Trinidad and Tobago Red Force and Leeward Islands Hurricanes cast off their lowly standing in the homestretch of the first-time West Indies Cricket Board’s Professional League of four-day matches when topping higher-placed teams in ninth-round action ended yesterday.
After eight defeats Leewards who remain sixth and last on the standings recorded their first win of the competition, beating Jamaica by four wickets at Warner Park, St Kitts.
Trinidad and Tobago with two wins a draw and five losses and in fifth place on the table topped standings leaders and champions-declared Guyana Jaguars on first innings in a drawn encounter in Guyana.
Guyana had trumphed Trinidad and Tobago Red Force by an innings and 60 runs in their first-round meeting at the Queen’s Park Oval last November.
Leewards chased down a target of 165 for the win, anchored by a knock of 99 not out from captain Devon Thomas. Thomas had come at 11 for 2, with both openers gone, and the team on very shaky ground.
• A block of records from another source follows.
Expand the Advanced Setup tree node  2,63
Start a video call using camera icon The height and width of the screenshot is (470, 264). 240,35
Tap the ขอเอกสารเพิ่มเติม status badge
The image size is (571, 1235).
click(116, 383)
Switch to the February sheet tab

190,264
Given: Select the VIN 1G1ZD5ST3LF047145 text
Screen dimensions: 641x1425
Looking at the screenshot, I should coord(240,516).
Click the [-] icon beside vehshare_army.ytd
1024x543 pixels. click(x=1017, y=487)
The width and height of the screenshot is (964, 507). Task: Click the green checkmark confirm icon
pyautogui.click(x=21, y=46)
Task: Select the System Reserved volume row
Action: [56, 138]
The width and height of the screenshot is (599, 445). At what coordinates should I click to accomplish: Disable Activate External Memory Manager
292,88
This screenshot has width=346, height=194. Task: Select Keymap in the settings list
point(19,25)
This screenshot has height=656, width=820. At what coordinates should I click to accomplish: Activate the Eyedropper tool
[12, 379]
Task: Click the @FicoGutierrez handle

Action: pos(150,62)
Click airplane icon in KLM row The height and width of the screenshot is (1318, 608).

He did not get any solid support from the middle or lower order either, as none of the other batsmen made more than 13, until No. 8 Jeremiah Louis who remained unbeaten on 18 and combined with Thomas for an unbroken 59-run stand.
Jamaica had batted first and were shot out for 175 with pacer Gavin Tonge leading Leewards’ charge, with 4 for 34. Leewards had looked like they would take a massive lead at 142 for 1, with opener Sherwin Peters hitting a century, but seamer Damion Jacobs thwarted those plans with figures of 7 for 54. Leewards were bowled out for 285, but Jamaica’s batsmen could not kick on from starts in the second innings – the only contribution of note came from Chadwick Walton, who made his second half-century of the game – and were bowled out for 274. Spinners Anthony Martin and Rahkeem Cornwall were the destroyers-in-chief the second time round for Leewards, sharing nine wickets between them.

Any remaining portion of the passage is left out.